Records of locating words and elements
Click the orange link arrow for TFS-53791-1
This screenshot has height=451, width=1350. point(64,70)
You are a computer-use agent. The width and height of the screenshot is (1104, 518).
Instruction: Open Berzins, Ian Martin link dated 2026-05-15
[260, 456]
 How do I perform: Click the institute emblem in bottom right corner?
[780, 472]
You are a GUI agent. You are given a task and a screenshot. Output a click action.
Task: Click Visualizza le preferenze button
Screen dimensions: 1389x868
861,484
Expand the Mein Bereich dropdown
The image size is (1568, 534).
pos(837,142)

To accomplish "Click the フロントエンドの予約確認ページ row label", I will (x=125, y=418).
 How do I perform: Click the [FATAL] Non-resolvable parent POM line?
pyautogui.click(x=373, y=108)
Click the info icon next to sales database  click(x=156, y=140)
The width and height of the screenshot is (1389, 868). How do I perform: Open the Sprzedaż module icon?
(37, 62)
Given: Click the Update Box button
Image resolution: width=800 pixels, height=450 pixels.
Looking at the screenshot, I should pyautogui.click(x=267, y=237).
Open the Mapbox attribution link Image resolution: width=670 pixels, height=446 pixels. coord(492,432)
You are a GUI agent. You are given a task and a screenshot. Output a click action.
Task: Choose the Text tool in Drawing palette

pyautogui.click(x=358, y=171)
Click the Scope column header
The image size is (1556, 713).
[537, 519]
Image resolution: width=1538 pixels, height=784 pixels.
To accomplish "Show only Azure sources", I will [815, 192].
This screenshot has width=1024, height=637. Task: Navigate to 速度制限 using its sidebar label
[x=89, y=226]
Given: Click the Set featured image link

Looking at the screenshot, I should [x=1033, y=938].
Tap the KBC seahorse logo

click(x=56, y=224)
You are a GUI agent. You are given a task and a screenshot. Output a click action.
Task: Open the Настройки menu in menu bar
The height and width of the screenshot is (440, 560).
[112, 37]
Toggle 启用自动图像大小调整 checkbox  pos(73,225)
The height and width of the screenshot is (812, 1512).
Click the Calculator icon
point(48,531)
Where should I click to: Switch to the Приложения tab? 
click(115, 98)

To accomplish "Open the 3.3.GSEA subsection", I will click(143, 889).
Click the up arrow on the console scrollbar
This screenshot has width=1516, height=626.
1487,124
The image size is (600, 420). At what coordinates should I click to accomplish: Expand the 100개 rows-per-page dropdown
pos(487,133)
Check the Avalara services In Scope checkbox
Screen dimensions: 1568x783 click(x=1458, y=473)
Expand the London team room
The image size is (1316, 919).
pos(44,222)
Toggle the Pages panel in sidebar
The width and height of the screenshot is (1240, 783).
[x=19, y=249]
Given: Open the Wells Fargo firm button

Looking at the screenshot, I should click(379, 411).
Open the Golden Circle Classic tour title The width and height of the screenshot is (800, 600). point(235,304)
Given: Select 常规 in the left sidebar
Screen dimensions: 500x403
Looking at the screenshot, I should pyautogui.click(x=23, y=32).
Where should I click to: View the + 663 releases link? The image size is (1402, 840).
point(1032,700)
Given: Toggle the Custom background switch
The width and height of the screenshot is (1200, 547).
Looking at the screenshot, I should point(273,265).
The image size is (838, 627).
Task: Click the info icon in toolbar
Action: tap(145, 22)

Problem description: Please revise the items above, replacing each "GUI agent" with "screen agent" and keeping everything else the same.

Output for this exercise:
Click the orange link arrow for TFS-53791-1
This screenshot has height=451, width=1350. point(64,70)
You are a computer-use agent. The width and height of the screenshot is (1104, 518).
Instruction: Open Berzins, Ian Martin link dated 2026-05-15
[260, 456]
 How do I perform: Click the institute emblem in bottom right corner?
[780, 472]
You are a screen agent. You are given a task and a screenshot. Output a click action.
Task: Click Visualizza le preferenze button
Screen dimensions: 1389x868
861,484
Expand the Mein Bereich dropdown
The image size is (1568, 534).
pos(837,142)

To accomplish "Click the フロントエンドの予約確認ページ row label", I will (x=125, y=418).
 How do I perform: Click the [FATAL] Non-resolvable parent POM line?
pyautogui.click(x=373, y=108)
Click the info icon next to sales database  click(x=156, y=140)
The width and height of the screenshot is (1389, 868). How do I perform: Open the Sprzedaż module icon?
(37, 62)
Given: Click the Update Box button
Image resolution: width=800 pixels, height=450 pixels.
Looking at the screenshot, I should pyautogui.click(x=267, y=237).
Open the Mapbox attribution link Image resolution: width=670 pixels, height=446 pixels. coord(492,432)
You are a screen agent. You are given a task and a screenshot. Output a click action.
Task: Choose the Text tool in Drawing palette

pyautogui.click(x=358, y=171)
Click the Scope column header
The image size is (1556, 713).
[537, 519]
Image resolution: width=1538 pixels, height=784 pixels.
To accomplish "Show only Azure sources", I will [815, 192].
This screenshot has width=1024, height=637. Task: Navigate to 速度制限 using its sidebar label
[x=89, y=226]
Given: Click the Set featured image link

Looking at the screenshot, I should [x=1033, y=938].
Tap the KBC seahorse logo

click(x=56, y=224)
You are a screen agent. You are given a task and a screenshot. Output a click action.
Task: Open the Настройки menu in menu bar
The height and width of the screenshot is (440, 560).
[112, 37]
Toggle 启用自动图像大小调整 checkbox  pos(73,225)
The height and width of the screenshot is (812, 1512).
Click the Calculator icon
point(48,531)
Where should I click to: Switch to the Приложения tab? 
click(115, 98)

To accomplish "Open the 3.3.GSEA subsection", I will click(143, 889).
Click the up arrow on the console scrollbar
This screenshot has width=1516, height=626.
1487,124
The image size is (600, 420). At what coordinates should I click to accomplish: Expand the 100개 rows-per-page dropdown
pos(487,133)
Check the Avalara services In Scope checkbox
Screen dimensions: 1568x783 click(x=1458, y=473)
Expand the London team room
The image size is (1316, 919).
pos(44,222)
Toggle the Pages panel in sidebar
The width and height of the screenshot is (1240, 783).
[x=19, y=249]
Given: Open the Wells Fargo firm button

Looking at the screenshot, I should click(379, 411).
Open the Golden Circle Classic tour title The width and height of the screenshot is (800, 600). point(235,304)
Given: Select 常规 in the left sidebar
Screen dimensions: 500x403
Looking at the screenshot, I should pyautogui.click(x=23, y=32).
Where should I click to: View the + 663 releases link? The image size is (1402, 840).
point(1032,700)
Given: Toggle the Custom background switch
The width and height of the screenshot is (1200, 547).
Looking at the screenshot, I should point(273,265).
The image size is (838, 627).
Task: Click the info icon in toolbar
Action: tap(145, 22)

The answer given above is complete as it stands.